## [DATA LISTING]
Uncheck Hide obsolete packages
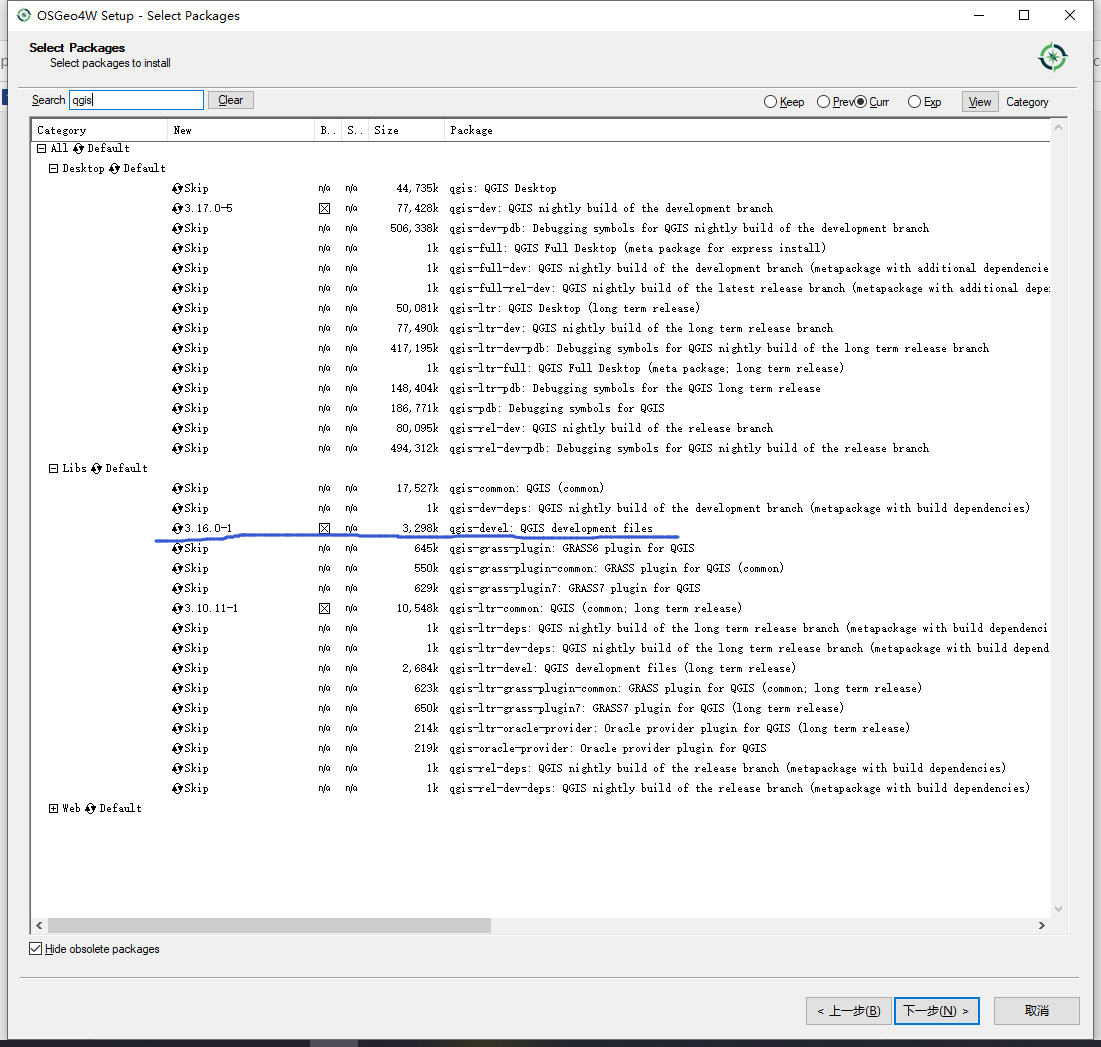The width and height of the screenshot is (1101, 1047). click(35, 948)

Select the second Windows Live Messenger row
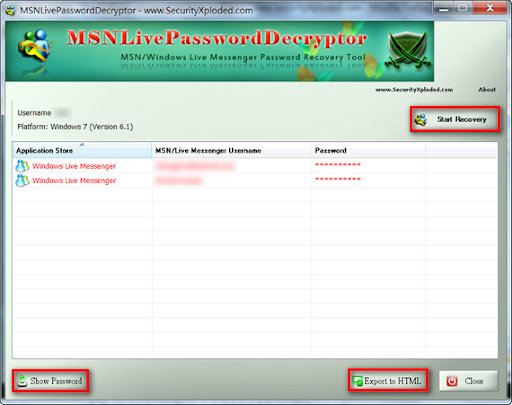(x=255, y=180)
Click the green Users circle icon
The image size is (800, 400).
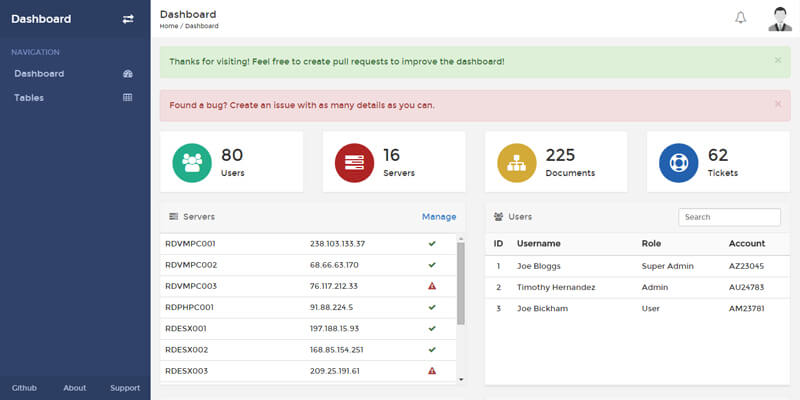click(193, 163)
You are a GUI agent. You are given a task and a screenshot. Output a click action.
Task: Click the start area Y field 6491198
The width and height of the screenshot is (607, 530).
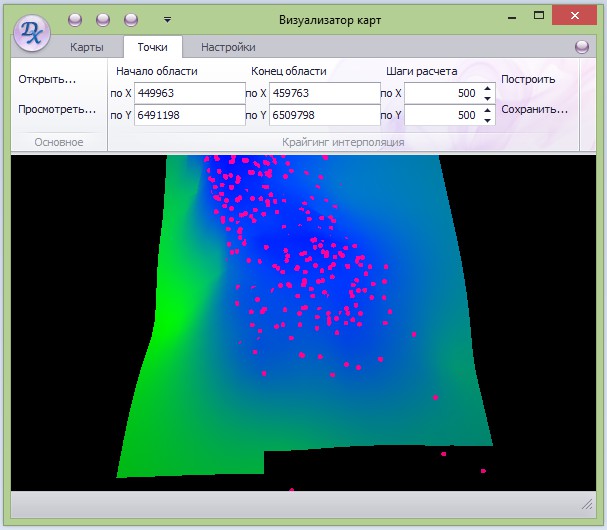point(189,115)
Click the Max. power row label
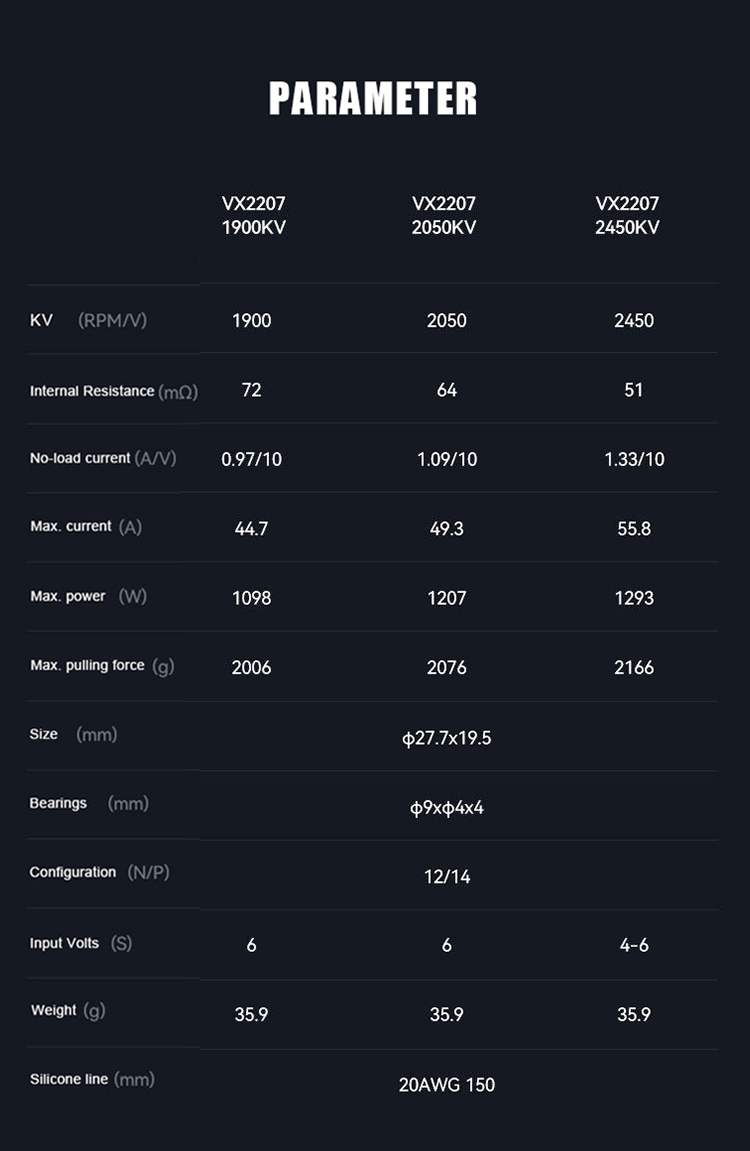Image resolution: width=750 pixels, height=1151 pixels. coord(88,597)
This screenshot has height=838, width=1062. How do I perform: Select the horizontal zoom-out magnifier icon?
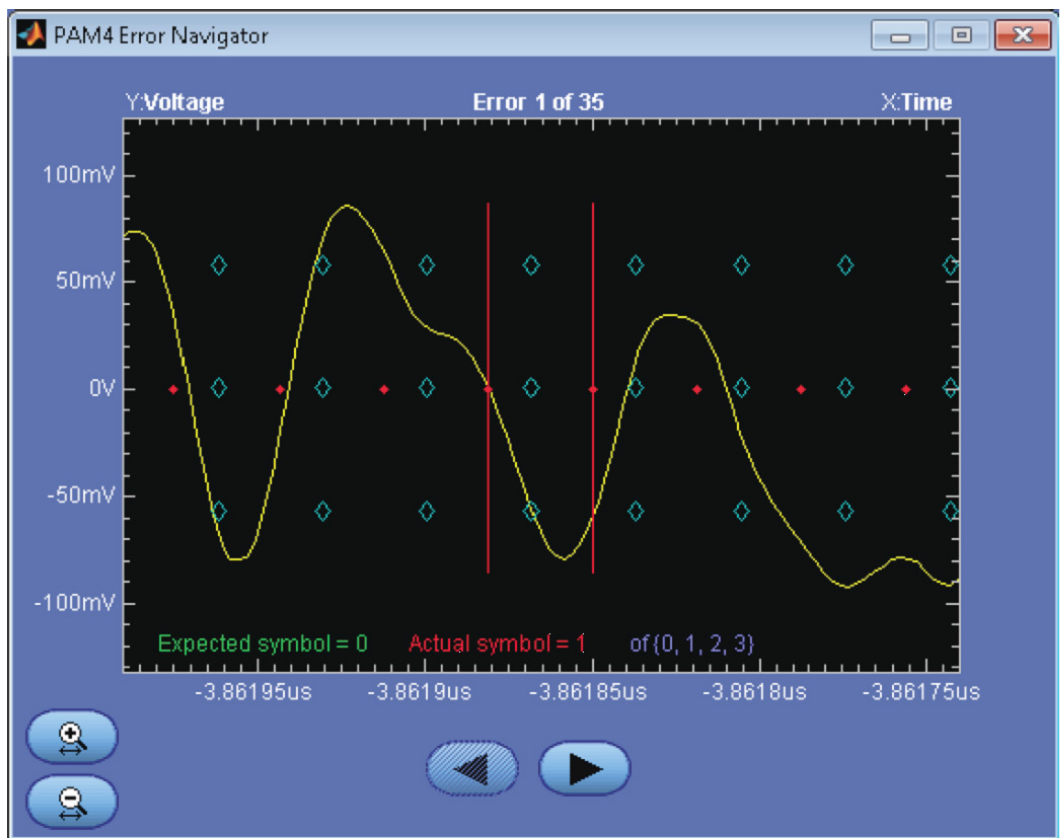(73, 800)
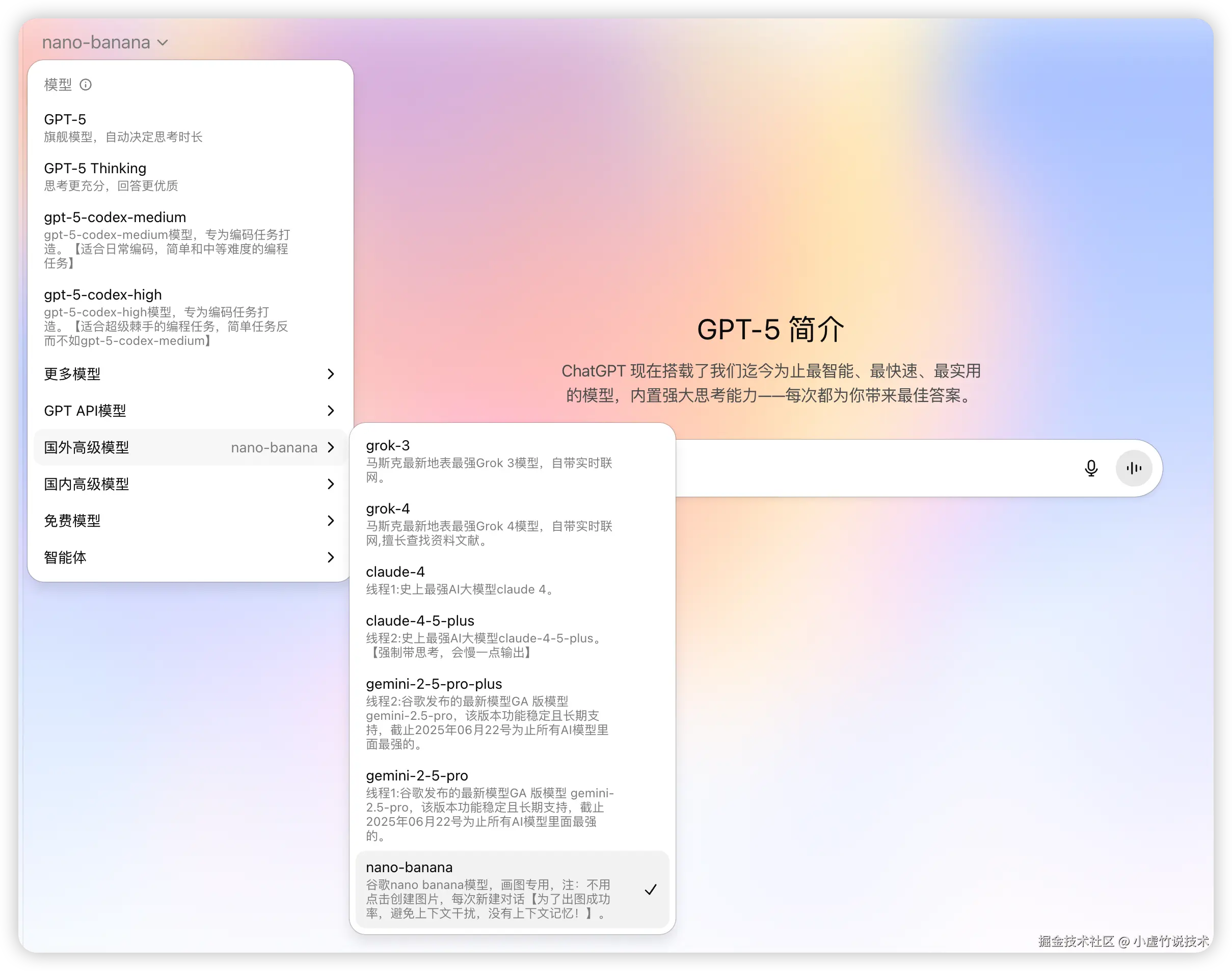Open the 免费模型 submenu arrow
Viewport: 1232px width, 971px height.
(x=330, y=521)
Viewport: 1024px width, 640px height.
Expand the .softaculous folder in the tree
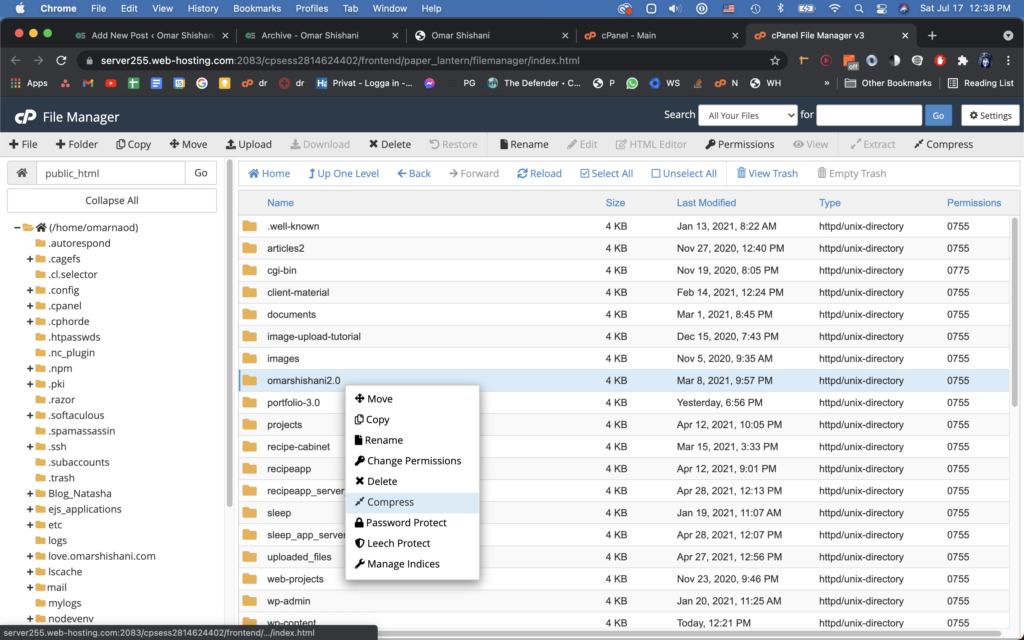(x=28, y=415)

## [EXERCISE TASK]
Rewrite all of the material above with every "icon" changed to "button" and nothing else altered. Leave out the pictures.

## [EXPECTED OUTPUT]
Uncheck Hide obsolete packages
The width and height of the screenshot is (1101, 1047). click(35, 948)

Select the second Windows Live Messenger row
(x=255, y=180)
Click the green Users circle button
The image size is (800, 400).
click(193, 163)
You are a GUI agent. You are given a task and a screenshot. Output a click action.
Task: Click the start area Y field 6491198
The width and height of the screenshot is (607, 530).
point(189,115)
Click the Max. power row label
Image resolution: width=750 pixels, height=1151 pixels. coord(88,597)
This screenshot has height=838, width=1062. How do I perform: Select the horizontal zoom-out magnifier button?
(73, 800)
Open the 免费模型 submenu arrow
Viewport: 1232px width, 971px height.
(x=330, y=521)
Viewport: 1024px width, 640px height.
Expand the .softaculous folder in the tree
(x=28, y=415)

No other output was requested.